From: Phillip Susi <psusi@cfl.rr.com>
To: Andrea Arcangeli <andrea@suse.de>
Cc: Denis Vlasenko <vda.linux@googlemail.com>,
Bill Davidsen <davidsen@tmr.com>,
Michael Tokarev <mjt@tls.msk.ru>,
Linus Torvalds <torvalds@osdl.org>, Viktor <vvp01@inbox.ru>,
Aubrey <aubreylee@gmail.com>, Hua Zhong <hzhong@gmail.com>,
Hugh Dickins <hugh@veritas.com>,
Linux-kernel <linux-kernel@vger.kernel.org>
Subject: Re: O_DIRECT question
Date: Tue, 30 Jan 2007 18:07:14 -0500 [thread overview]
Message-ID: <45BFCFA2.6000701@cfl.rr.com> (raw)
In-Reply-To: <20070130195720.GR8030@opteron.random>
Andrea Arcangeli wrote:
> When you have I/O errors during _writes_ (not Read!!) the raid must
> kick the disk out of the array before the OS ever notices. And if it's
> software raid that you're using, the OS should kick out the disk
> before your app ever notices any I/O error. when the write I/O error
> happens, it's not a problem for the application to solve.
I thought it obvious that we were talking about non recoverable errors
that then DO make it to the application. And any kind of mission
critical app most definitely does care about write errors. You don't
need your db completing the transaction when it was only half recorded.
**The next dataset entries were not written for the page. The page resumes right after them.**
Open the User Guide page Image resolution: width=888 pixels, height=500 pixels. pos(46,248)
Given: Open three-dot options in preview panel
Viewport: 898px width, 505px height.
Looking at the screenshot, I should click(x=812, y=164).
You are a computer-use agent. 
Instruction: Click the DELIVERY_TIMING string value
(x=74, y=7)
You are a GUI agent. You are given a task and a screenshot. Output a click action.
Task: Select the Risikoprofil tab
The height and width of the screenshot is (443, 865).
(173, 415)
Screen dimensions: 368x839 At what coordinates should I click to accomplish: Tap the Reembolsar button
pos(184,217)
It needs to know it failed so it can back out and/or recover the data
and record it elsewhere. You certainly don't want the users to think
everything is fine, walk away, and have the system continue to limp on
making things worse by the second.
> when the I/O error reaches the filesystem if you're lucky if the OS
> won't crash (ext3 claims to handle it), if your app receives the I/O
> error all you should be doing is to shutdown things gracefully sending
> all errors you can to the admin.
If the OS crashes due to an IO error reading user data, then there is
something seriously wrong and beyond the scope of this discussion. It
suffices to say that due to the semantics of write() and sound
engineering practice, the application expects to be notified of errors
so it can try to recover, or fail gracefully. Whether it chooses to
fail gracefully as you say it should, or recovers from the error, it
needs to know that an error happened, and where it was.
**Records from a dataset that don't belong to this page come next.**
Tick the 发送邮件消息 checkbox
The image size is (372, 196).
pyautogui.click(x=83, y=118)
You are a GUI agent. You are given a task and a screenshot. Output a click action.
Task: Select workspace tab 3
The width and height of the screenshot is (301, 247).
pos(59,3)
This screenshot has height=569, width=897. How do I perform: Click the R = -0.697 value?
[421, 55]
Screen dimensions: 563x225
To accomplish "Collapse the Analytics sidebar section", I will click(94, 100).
> It doesn't matter much where the error happend, all it matters is that
> you didn't have a fault tolerant raid setup (your fault) and your
> primary disk just died and you're now screwed(tm). If you could trust
> that part of the disk is still sane you could perhaps attempt to avoid
> a restore from the last backup, otherwise all you can do is the
> equivalent of a e2fsck -f on the db metadata after copying what you
> can still read to the new device.
It most certainly matters where the error happened because "you are
screwd" is not an acceptable outcome in a mission critical application.
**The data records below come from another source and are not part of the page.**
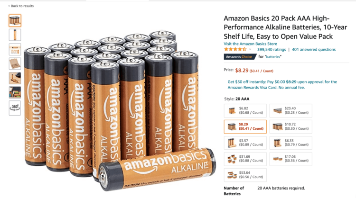The image size is (356, 198).
Task: Click the star rating icons
Action: tap(235, 49)
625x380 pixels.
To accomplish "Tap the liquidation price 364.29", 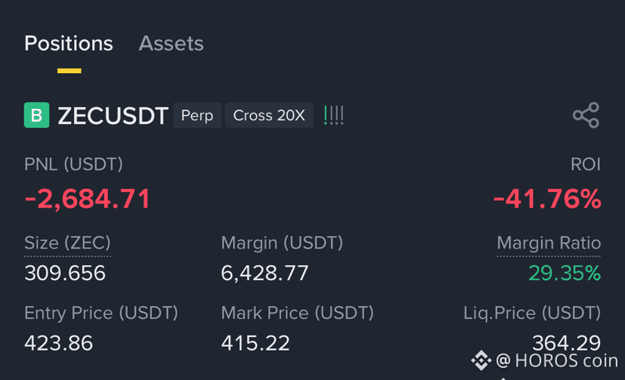I will pyautogui.click(x=566, y=342).
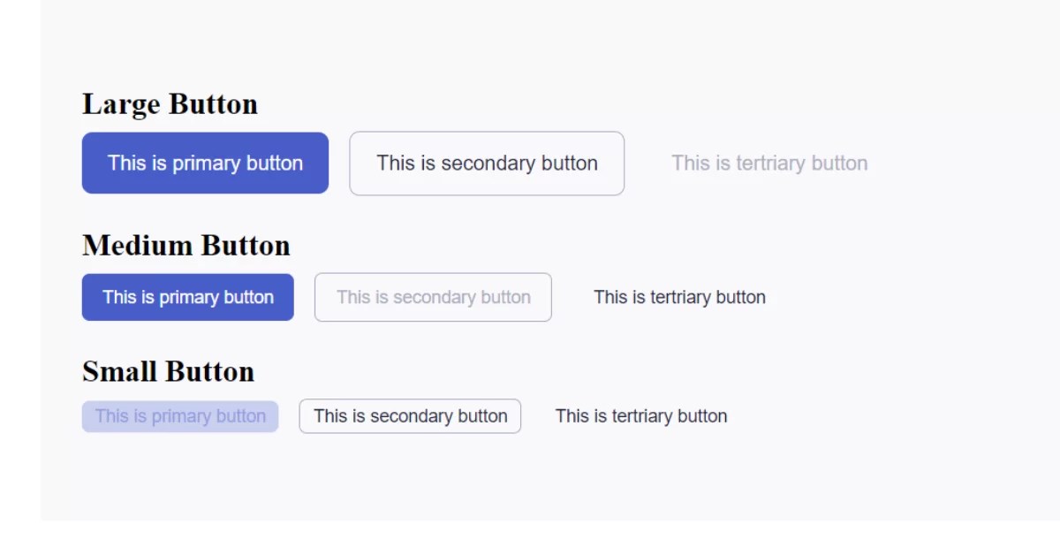Click the outlined secondary button in Large Button row
Viewport: 1060px width, 555px height.
point(487,163)
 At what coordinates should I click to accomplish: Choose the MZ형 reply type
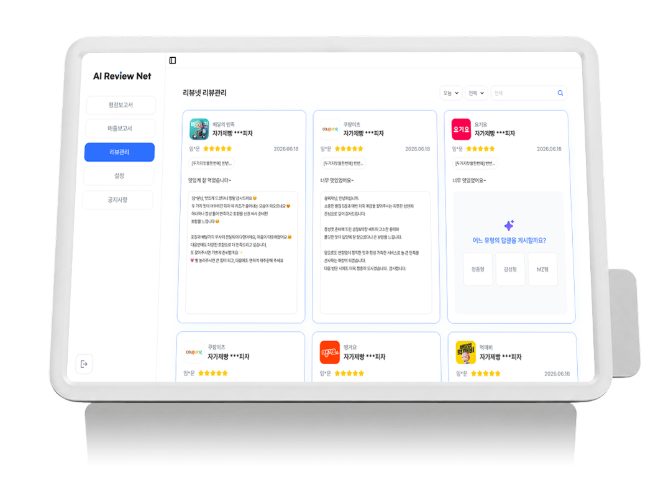point(542,269)
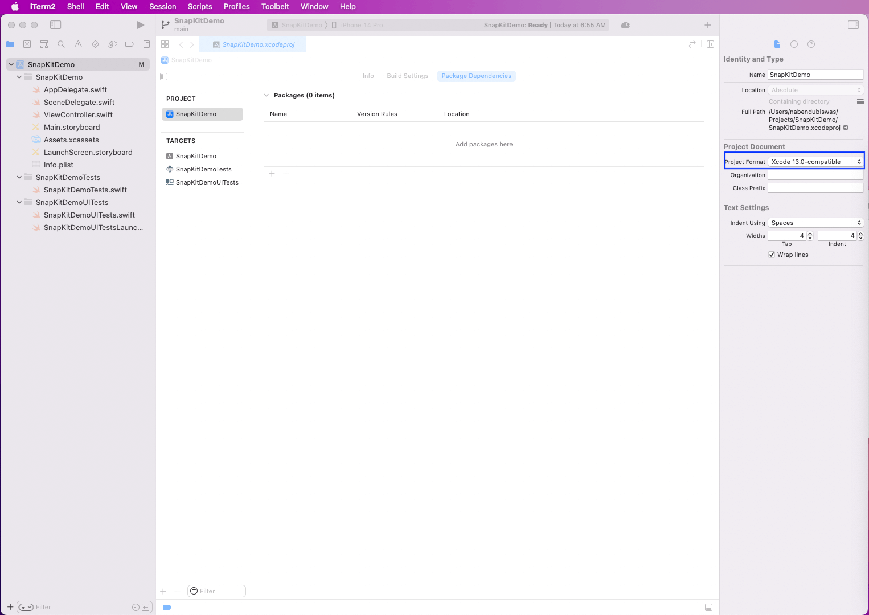Image resolution: width=869 pixels, height=615 pixels.
Task: Toggle the Wrap lines checkbox
Action: (772, 255)
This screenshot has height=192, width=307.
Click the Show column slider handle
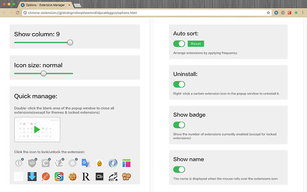[x=70, y=43]
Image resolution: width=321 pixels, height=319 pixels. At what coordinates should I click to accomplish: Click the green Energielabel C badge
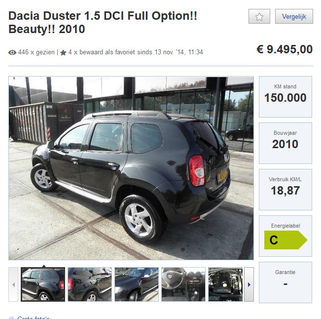(x=286, y=240)
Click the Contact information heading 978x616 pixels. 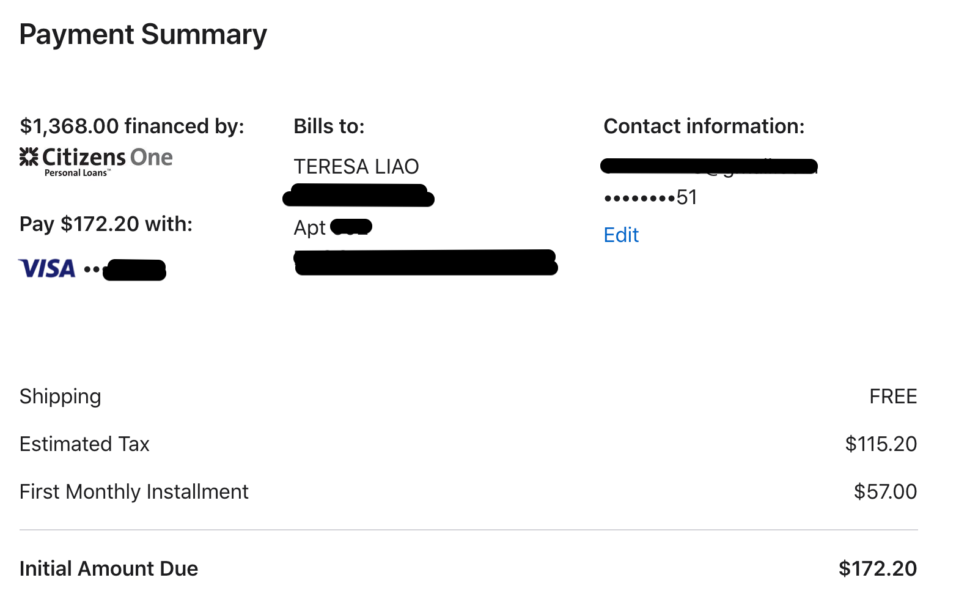click(704, 126)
A well engineered solution will deal with errors as best as possible,
not simply give up and tell the user they are screwed because the
designer was lazy. There is a reason that read and write return the
number of bytes _actually_ transfered, and the application is supposed
to check that result to verify proper operation.
> Sorry but as far as ordering is concerned, O_DIRECT, fsync and O_SYNC
> offers exactly the same guarantees. Feel free to check the real life
> db code. Even bdb uses fsync.
No, there is a slight difference. An fsync() flushes all dirty buffers
in an undefined order. Using O_DIRECT or O_SYNC, you can control the
flush order because you can simply wait for one set of writes to
complete before starting another set that must not be written until
after the first are on the disk. You can emulate that by placing an
fsync between both sets of writes, but that will flush any other dirty
buffers whose ordering you do not care about. Also there is no aio
version of fsync.
> Please try yourself, it's simple enough:
>
> time dd if=/dev/hda of=/dev/null bs=16M count=100
> time dd if=/dev/hda of=/dev/null bs=16M count=100 iflag=sync
> time dd if=/dev/hda of=/dev/null bs=16M count=100 iflag=direct
>
> if you can measure any slowdown in the sync/direct you're welcome (it
> runs faster here... as it should). The pipeline stall is not
> measurable when it's so infrequent, and actually the pipeline stall is
> not a big issue when the I/O is contigous and the dma commands are
> always large.
>
> aio is mandatory only while dealing with small buffers, especially
> while seeking to take advantage of the elevator.
>
sync has no effect on reading, so that test is pointless. direct saves
the cpu overhead of the buffer copy, but isn't good if the cache isn't
entirely cold. The large buffer size really has little to do with it,
rather it is the fact that the writes to null do not block dd from
making the next read for any length of time. If dd were blocking on an
actual output device, that would leave the input device idle for the
portion of the time that dd were blocked.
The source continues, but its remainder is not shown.